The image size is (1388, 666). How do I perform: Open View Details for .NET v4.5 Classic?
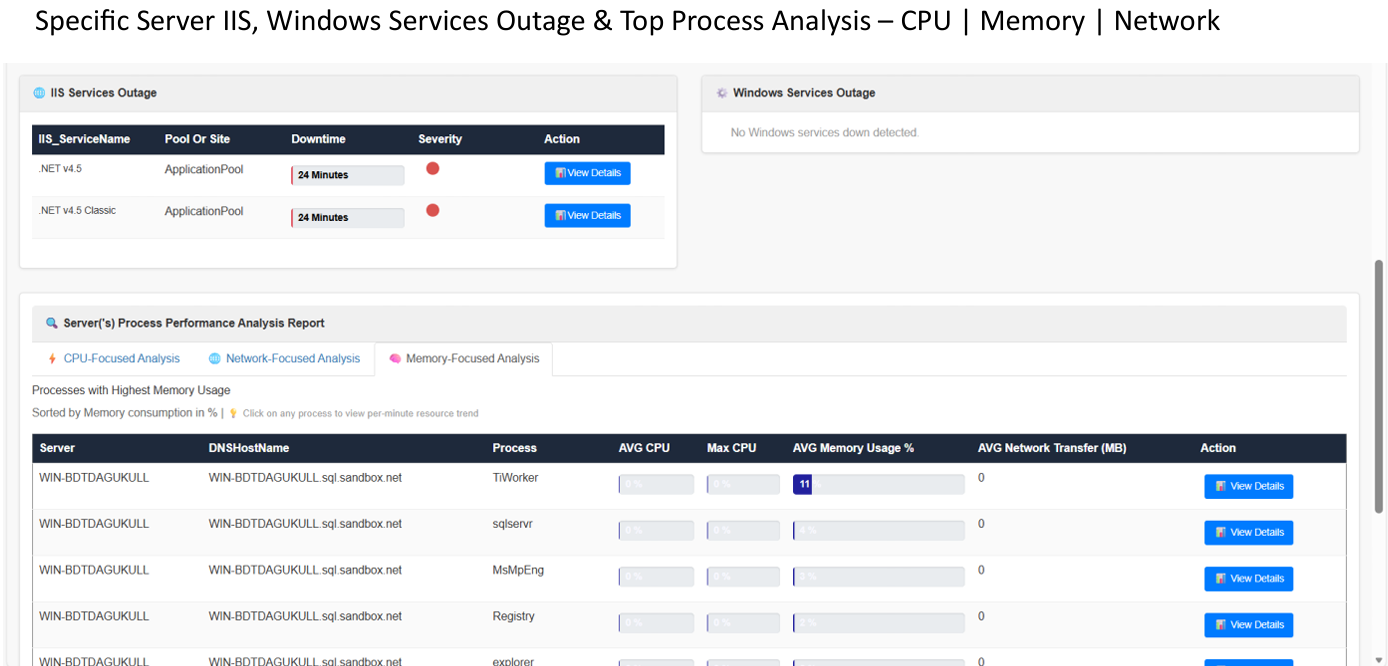[587, 215]
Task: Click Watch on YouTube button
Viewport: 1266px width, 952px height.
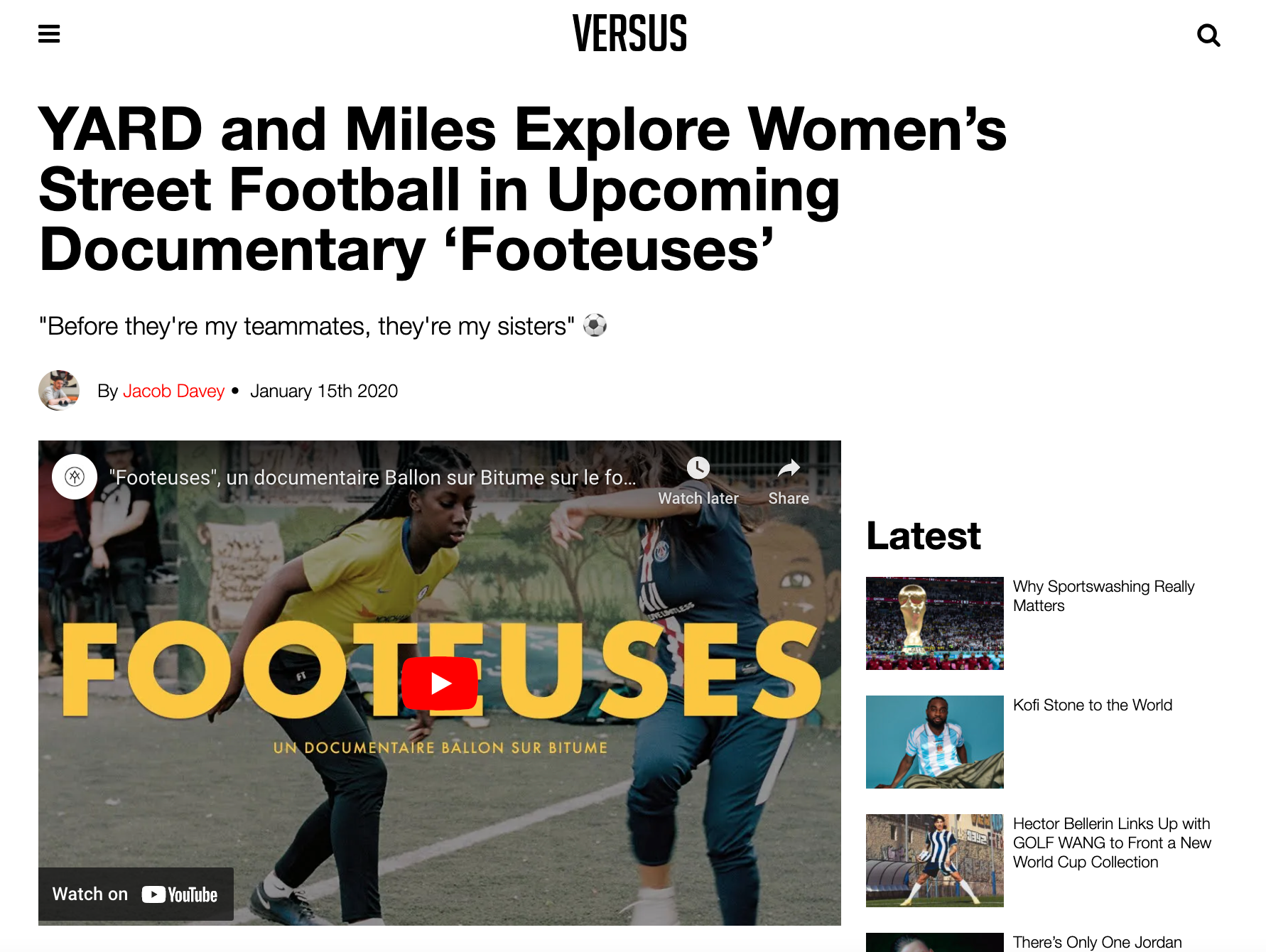Action: point(136,894)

◇ ◇ ◇ ◇

### WHAT YOU HAVE TO DO
Repeat, exactly and in full, all records above, but include no pictures.

### ANSWER FOR THE TASK
The image size is (1388, 666). How do I perform: Open View Details for .NET v4.5 Classic?
[587, 215]
Task: Click Watch on YouTube button
Viewport: 1266px width, 952px height.
Action: point(136,894)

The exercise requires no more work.